Data to examine:
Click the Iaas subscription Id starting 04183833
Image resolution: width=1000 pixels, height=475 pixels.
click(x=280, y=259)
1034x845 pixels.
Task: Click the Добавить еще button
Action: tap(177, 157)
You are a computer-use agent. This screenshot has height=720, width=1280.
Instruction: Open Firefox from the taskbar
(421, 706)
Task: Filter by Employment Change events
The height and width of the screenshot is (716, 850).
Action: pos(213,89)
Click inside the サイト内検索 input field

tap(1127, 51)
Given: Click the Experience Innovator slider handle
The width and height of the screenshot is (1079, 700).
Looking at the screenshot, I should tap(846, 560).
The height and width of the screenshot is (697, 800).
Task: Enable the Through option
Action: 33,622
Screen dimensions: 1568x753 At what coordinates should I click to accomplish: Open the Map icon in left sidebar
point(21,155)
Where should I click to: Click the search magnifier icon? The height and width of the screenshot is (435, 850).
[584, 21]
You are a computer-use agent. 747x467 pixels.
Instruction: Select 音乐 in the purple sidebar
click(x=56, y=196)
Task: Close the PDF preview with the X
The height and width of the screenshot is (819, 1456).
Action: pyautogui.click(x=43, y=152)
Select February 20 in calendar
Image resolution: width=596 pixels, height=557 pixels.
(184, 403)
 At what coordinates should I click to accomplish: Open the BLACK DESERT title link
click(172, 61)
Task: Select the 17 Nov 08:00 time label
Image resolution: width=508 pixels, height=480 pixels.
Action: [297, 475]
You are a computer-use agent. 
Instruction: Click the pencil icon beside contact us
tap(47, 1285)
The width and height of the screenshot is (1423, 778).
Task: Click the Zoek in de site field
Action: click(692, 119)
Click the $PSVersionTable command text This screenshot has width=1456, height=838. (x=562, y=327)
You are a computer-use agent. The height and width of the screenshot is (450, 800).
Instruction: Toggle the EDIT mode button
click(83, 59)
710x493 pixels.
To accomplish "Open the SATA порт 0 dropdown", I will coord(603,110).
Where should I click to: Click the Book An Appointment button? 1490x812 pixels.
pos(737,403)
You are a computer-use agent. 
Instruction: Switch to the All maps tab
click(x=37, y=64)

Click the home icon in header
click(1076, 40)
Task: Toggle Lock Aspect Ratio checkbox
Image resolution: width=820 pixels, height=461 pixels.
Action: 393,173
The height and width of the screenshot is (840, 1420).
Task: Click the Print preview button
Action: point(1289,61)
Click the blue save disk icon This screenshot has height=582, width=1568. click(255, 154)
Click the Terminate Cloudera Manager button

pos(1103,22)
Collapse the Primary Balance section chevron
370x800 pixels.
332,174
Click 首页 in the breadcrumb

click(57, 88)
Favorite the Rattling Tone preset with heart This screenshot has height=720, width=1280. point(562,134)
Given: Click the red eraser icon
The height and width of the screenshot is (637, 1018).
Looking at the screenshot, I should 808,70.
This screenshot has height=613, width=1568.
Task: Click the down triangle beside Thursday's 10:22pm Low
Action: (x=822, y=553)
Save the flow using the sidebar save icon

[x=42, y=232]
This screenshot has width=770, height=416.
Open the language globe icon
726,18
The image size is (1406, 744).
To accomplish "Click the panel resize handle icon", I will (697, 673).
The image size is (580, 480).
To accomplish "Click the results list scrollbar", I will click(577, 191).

Description of the task: Please retype each entry above exactly as it is written.

Result:
Click the Iaas subscription Id starting 04183833
Image resolution: width=1000 pixels, height=475 pixels.
click(x=280, y=259)
1034x845 pixels.
Task: Click the Добавить еще button
Action: tap(177, 157)
You are a computer-use agent. This screenshot has height=720, width=1280.
Instruction: Open Firefox from the taskbar
(421, 706)
Task: Filter by Employment Change events
The height and width of the screenshot is (716, 850).
Action: pos(213,89)
Click inside the サイト内検索 input field

tap(1127, 51)
Given: Click the Experience Innovator slider handle
The width and height of the screenshot is (1079, 700).
Looking at the screenshot, I should tap(846, 560).
The height and width of the screenshot is (697, 800).
Task: Enable the Through option
Action: 33,622
Screen dimensions: 1568x753 At what coordinates should I click to accomplish: Open the Map icon in left sidebar
point(21,155)
Where should I click to: Click the search magnifier icon? The height and width of the screenshot is (435, 850).
[584, 21]
You are a computer-use agent. 747x467 pixels.
Instruction: Select 音乐 in the purple sidebar
click(x=56, y=196)
Task: Close the PDF preview with the X
The height and width of the screenshot is (819, 1456).
Action: pyautogui.click(x=43, y=152)
Select February 20 in calendar
Image resolution: width=596 pixels, height=557 pixels.
(184, 403)
 At what coordinates should I click to accomplish: Open the BLACK DESERT title link
click(172, 61)
Task: Select the 17 Nov 08:00 time label
Image resolution: width=508 pixels, height=480 pixels.
Action: [297, 475]
You are a computer-use agent. 
Instruction: Click the pencil icon beside contact us
tap(47, 1285)
The width and height of the screenshot is (1423, 778).
Task: Click the Zoek in de site field
Action: click(692, 119)
Click the $PSVersionTable command text This screenshot has width=1456, height=838. (x=562, y=327)
You are a computer-use agent. The height and width of the screenshot is (450, 800).
Instruction: Toggle the EDIT mode button
click(83, 59)
710x493 pixels.
To accomplish "Open the SATA порт 0 dropdown", I will coord(603,110).
Where should I click to: Click the Book An Appointment button? 1490x812 pixels.
pos(737,403)
You are a computer-use agent. 
Instruction: Switch to the All maps tab
click(x=37, y=64)

Click the home icon in header
click(1076, 40)
Task: Toggle Lock Aspect Ratio checkbox
Image resolution: width=820 pixels, height=461 pixels.
Action: 393,173
The height and width of the screenshot is (840, 1420).
Task: Click the Print preview button
Action: point(1289,61)
Click the blue save disk icon This screenshot has height=582, width=1568. click(255, 154)
Click the Terminate Cloudera Manager button

pos(1103,22)
Collapse the Primary Balance section chevron
370x800 pixels.
332,174
Click 首页 in the breadcrumb

click(57, 88)
Favorite the Rattling Tone preset with heart This screenshot has height=720, width=1280. point(562,134)
Given: Click the red eraser icon
The height and width of the screenshot is (637, 1018).
Looking at the screenshot, I should 808,70.
This screenshot has height=613, width=1568.
Task: Click the down triangle beside Thursday's 10:22pm Low
Action: (x=822, y=553)
Save the flow using the sidebar save icon

[x=42, y=232]
This screenshot has width=770, height=416.
Open the language globe icon
726,18
The image size is (1406, 744).
To accomplish "Click the panel resize handle icon", I will (697, 673).
The image size is (580, 480).
To accomplish "Click the results list scrollbar", I will click(577, 191).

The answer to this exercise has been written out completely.